Our tour of Basilicata continues...
Aliano seems to bask in its infamy. Seventy years ago it had been a typical peasant village in remote southern Basilicata, scraping to survive, and ignored and derided by the central government. It would have remained hidden and forgotten in its lunar-like hills had it not been paid a visit by destiny.
When the Mussolini government wanted to silence the political writings and rabble-rousings of a Jewish doctor and anti-fascist named Carlo Levi, it could think of no punishment more severe than banishment from his northern city of Torino to the hinterlands of Basilicata. Modern communications and northern news filtered very slowly- if at all- from there, so Levi and his inflammatory activism would be safely out of their dictatorial hair.
Levi arrived in Aliano to find an abject poverty in stark contrast of his prosperous north, which seemed a world away. The remote locale was neglected and remained outside of time while resources were focused on northern industrial technologies and interests. Levi spent his two years of political exile acting as town physician while painting local scenes and characters and taking detailed journalistic notes which he would use to write his well-known book, Christ Stopped at Eboli. From his house on the edge of the village, Levi observed, interacted with, tended to, painted, and chronicled the life, hardships, and contrasts of a place within his own country that was foreign to him.
When he was released from his house arrest, Levi penned his most famous work, which shed light on the political, economic and social problems of the south, and would eventually bring attention and change to the region. And the town of Aliano could not have been more grateful.

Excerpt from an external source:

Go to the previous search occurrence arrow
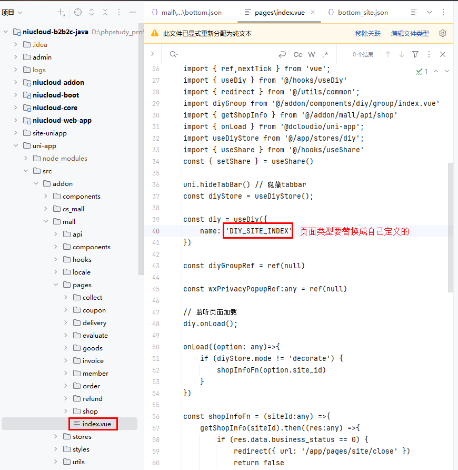 click(388, 54)
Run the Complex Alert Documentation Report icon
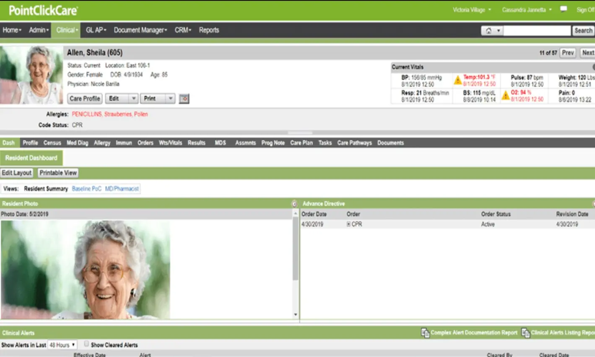The image size is (595, 357). pyautogui.click(x=424, y=333)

Today, Aliano is still small and still remote, but the appearance, well-being, and status of the town is very different thanks to Levi, whose writings and presence continue to live on there. Many of the buildings have been spruced up and restructured, with more work obviously underway. The place looks tended to and cared for, unlike the descriptions of squalor that Levi chronicled upon his arrival. Inhabitants stroll the streets, gather in the piazza and coffee bars, smiling their friendly greetings at visitors. Tourists from across Italy come to see it, and cars bearing license plates from other European countries are parked in the municipal lot. The paese pays homage to their famous guest, who championed their cause, with numerous namings in his honor - a street, piazza, coffee bar, restaurant all bear his name. A statue of him stands at the entrance to town. Aliano is considered a "literary park," with placques affixed to buildings with quotes in Levi's words as he had described each landmark in his book, so visitors can tour the town and see it through his eyes and words.
The house of his interment has been turned into a museum. Many of his paintings are on display in the Museo della Civilta` Contadina (Museum of Peasant Culture).
It was Carlo Levi's request to be buried in Aliano and his grave lies in a panoramic spot in the cemetary, up above the village. It is sprinkled with pebbles left by visitors to show how beloved he was. Aliano is isolated on top of a hill with commanding views of the weirdly-eroded countryside and surrounding mountains. The town has come a long way since their illustrious guest came to stay, but the timelessness of their traditions and the splendor of their natural surroundings are unchanged. Nor is their affection for the man who served them so well and continues to impact their well-being.